Available data: Begin
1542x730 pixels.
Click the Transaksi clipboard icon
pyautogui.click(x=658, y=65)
Available data: End
Available data: Begin
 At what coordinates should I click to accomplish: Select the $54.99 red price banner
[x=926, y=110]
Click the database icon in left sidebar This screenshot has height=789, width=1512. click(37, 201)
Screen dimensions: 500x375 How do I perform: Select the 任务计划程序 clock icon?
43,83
Available data: End
Available data: Begin
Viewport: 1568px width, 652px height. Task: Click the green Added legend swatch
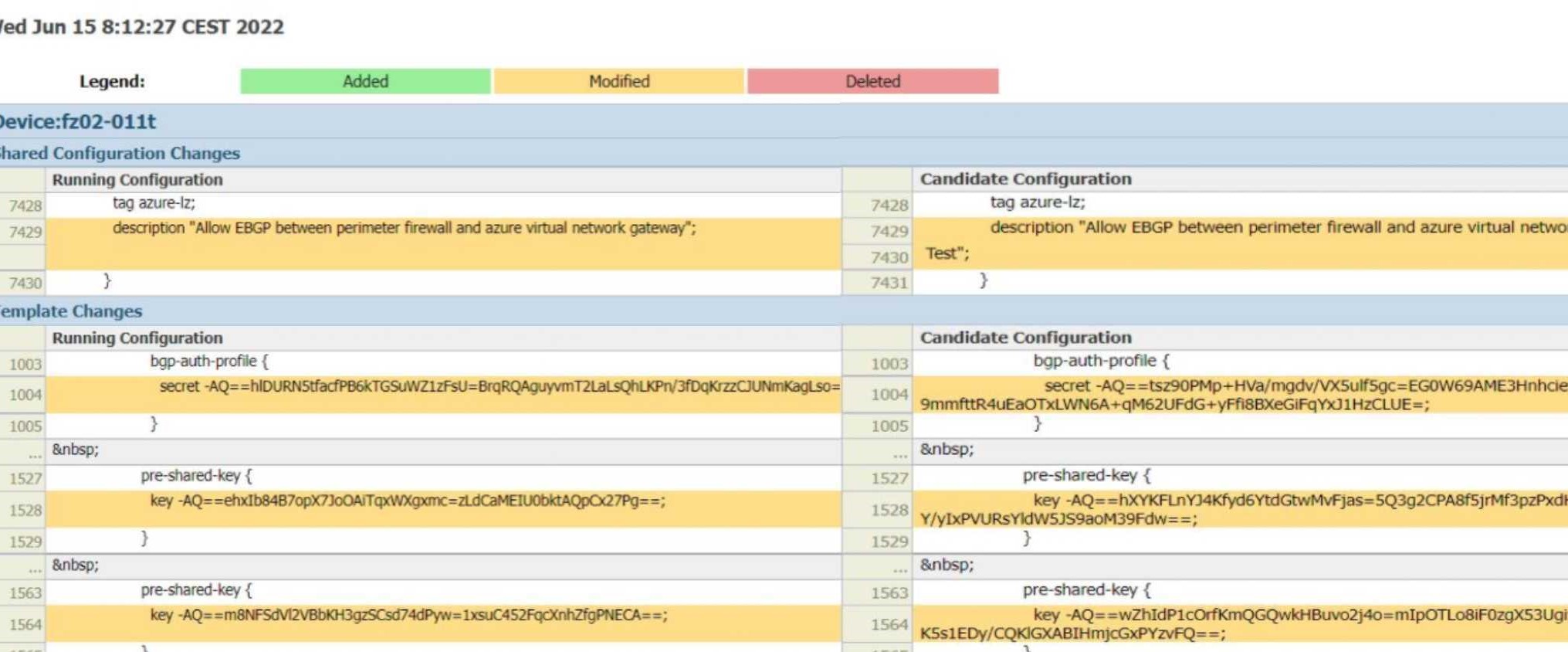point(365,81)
Available data: End
Work required - Repeat, character for character, the lines of the material above from the line with "At what coordinates" through the line with "Click the database".

Task output -
 At what coordinates should I click to accomplish: Select the $54.99 red price banner
[x=926, y=110]
Click the database icon in left sidebar This screenshot has height=789, width=1512. click(37, 201)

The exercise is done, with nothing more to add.